» YOUR GOAL:
Copy out each record below, exactly as given.
*** Opening RECORD EXTRACTS ***
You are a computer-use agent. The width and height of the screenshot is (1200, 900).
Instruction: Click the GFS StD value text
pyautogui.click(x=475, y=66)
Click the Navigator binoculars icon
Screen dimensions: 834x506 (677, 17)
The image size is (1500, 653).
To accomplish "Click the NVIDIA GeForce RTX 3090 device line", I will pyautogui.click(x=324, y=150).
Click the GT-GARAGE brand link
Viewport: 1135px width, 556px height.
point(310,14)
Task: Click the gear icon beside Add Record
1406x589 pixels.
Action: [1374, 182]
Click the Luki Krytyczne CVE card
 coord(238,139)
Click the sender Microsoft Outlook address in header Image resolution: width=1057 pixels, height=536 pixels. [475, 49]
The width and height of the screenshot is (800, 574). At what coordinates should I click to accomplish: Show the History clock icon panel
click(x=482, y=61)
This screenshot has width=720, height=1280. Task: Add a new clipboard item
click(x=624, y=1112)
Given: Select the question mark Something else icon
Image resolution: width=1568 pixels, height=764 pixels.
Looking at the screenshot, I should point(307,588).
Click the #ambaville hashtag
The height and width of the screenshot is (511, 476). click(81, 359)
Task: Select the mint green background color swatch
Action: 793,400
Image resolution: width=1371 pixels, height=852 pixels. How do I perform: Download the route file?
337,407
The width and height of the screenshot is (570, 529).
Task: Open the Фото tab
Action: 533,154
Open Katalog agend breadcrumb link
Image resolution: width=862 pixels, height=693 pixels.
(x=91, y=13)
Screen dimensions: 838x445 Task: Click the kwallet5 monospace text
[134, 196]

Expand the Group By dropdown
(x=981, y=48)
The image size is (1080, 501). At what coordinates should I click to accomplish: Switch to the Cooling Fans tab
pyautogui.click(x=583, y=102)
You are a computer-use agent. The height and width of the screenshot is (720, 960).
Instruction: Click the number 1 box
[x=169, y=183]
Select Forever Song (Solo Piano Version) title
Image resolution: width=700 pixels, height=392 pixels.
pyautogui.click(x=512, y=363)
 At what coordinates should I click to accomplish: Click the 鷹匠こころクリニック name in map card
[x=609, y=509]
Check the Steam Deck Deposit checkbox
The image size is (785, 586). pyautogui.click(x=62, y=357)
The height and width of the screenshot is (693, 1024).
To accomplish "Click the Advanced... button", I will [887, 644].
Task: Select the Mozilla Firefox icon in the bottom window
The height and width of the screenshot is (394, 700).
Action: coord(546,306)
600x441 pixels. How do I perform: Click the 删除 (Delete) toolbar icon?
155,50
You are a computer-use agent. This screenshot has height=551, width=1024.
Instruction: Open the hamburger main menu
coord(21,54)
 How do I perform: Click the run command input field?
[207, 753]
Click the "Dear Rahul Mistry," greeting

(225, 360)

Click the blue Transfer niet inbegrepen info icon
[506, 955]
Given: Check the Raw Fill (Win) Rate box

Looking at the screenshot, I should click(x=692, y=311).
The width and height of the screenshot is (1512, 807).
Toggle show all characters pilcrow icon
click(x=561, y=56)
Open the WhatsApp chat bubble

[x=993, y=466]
*** Closing RECORD EXTRACTS ***
» ANSWER SPACE:
You are a computer-use agent. The width and height of the screenshot is (1200, 900).
Instruction: Click the GFS StD value text
pyautogui.click(x=475, y=66)
Click the Navigator binoculars icon
Screen dimensions: 834x506 (677, 17)
The image size is (1500, 653).
To accomplish "Click the NVIDIA GeForce RTX 3090 device line", I will pyautogui.click(x=324, y=150).
Click the GT-GARAGE brand link
Viewport: 1135px width, 556px height.
point(310,14)
Task: Click the gear icon beside Add Record
1406x589 pixels.
Action: [1374, 182]
Click the Luki Krytyczne CVE card
 coord(238,139)
Click the sender Microsoft Outlook address in header Image resolution: width=1057 pixels, height=536 pixels. [475, 49]
The width and height of the screenshot is (800, 574). At what coordinates should I click to accomplish: Show the History clock icon panel
click(x=482, y=61)
This screenshot has width=720, height=1280. Task: Add a new clipboard item
click(x=624, y=1112)
Given: Select the question mark Something else icon
Image resolution: width=1568 pixels, height=764 pixels.
Looking at the screenshot, I should point(307,588).
Click the #ambaville hashtag
The height and width of the screenshot is (511, 476). click(81, 359)
Task: Select the mint green background color swatch
Action: 793,400
Image resolution: width=1371 pixels, height=852 pixels. How do I perform: Download the route file?
337,407
The width and height of the screenshot is (570, 529).
Task: Open the Фото tab
Action: 533,154
Open Katalog agend breadcrumb link
Image resolution: width=862 pixels, height=693 pixels.
(x=91, y=13)
Screen dimensions: 838x445 Task: Click the kwallet5 monospace text
[134, 196]

Expand the Group By dropdown
(x=981, y=48)
The image size is (1080, 501). At what coordinates should I click to accomplish: Switch to the Cooling Fans tab
pyautogui.click(x=583, y=102)
You are a computer-use agent. The height and width of the screenshot is (720, 960).
Instruction: Click the number 1 box
[x=169, y=183]
Select Forever Song (Solo Piano Version) title
Image resolution: width=700 pixels, height=392 pixels.
pyautogui.click(x=512, y=363)
 At what coordinates should I click to accomplish: Click the 鷹匠こころクリニック name in map card
[x=609, y=509]
Check the Steam Deck Deposit checkbox
The image size is (785, 586). pyautogui.click(x=62, y=357)
The height and width of the screenshot is (693, 1024).
To accomplish "Click the Advanced... button", I will [887, 644].
Task: Select the Mozilla Firefox icon in the bottom window
The height and width of the screenshot is (394, 700).
Action: coord(546,306)
600x441 pixels. How do I perform: Click the 删除 (Delete) toolbar icon?
155,50
You are a computer-use agent. This screenshot has height=551, width=1024.
Instruction: Open the hamburger main menu
coord(21,54)
 How do I perform: Click the run command input field?
[207, 753]
Click the "Dear Rahul Mistry," greeting

(225, 360)

Click the blue Transfer niet inbegrepen info icon
[506, 955]
Given: Check the Raw Fill (Win) Rate box

Looking at the screenshot, I should click(x=692, y=311).
The width and height of the screenshot is (1512, 807).
Toggle show all characters pilcrow icon
click(x=561, y=56)
Open the WhatsApp chat bubble

[x=993, y=466]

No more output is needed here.